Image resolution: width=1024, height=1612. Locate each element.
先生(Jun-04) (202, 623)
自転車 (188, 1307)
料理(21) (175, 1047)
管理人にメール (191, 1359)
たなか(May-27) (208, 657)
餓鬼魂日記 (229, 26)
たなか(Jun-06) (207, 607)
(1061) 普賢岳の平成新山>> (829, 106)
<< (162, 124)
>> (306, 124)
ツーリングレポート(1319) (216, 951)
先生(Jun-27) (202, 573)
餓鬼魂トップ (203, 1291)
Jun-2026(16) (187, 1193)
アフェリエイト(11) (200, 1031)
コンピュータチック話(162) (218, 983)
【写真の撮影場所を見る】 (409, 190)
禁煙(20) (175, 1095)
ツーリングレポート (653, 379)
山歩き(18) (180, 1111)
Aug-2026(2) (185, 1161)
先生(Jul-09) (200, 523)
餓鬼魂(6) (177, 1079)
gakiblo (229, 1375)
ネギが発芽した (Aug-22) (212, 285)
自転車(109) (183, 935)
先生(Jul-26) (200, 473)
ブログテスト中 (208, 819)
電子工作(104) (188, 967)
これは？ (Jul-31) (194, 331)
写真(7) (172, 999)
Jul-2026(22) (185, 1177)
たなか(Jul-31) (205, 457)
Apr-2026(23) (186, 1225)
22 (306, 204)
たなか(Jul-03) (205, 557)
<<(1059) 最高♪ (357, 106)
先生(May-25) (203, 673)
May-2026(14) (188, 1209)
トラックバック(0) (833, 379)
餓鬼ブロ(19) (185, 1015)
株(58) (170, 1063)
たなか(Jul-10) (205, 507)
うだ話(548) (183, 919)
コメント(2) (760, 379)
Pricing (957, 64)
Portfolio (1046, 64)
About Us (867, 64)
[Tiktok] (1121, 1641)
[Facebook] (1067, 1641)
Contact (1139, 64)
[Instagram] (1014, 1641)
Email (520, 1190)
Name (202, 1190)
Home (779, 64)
----------
Could you return exactly the stretch of the data above that starts at the line with "餓鬼魂トップ (203, 1291)" and ends at the line with "餓鬼魂(6) (177, 1079)", both lines included?

▶ _RESPONSE TO THE EXERCISE_
餓鬼魂トップ (203, 1291)
Jun-2026(16) (187, 1193)
アフェリエイト(11) (200, 1031)
コンピュータチック話(162) (218, 983)
【写真の撮影場所を見る】 (409, 190)
禁煙(20) (175, 1095)
ツーリングレポート (653, 379)
山歩き(18) (180, 1111)
Aug-2026(2) (185, 1161)
先生(Jul-09) (200, 523)
餓鬼魂(6) (177, 1079)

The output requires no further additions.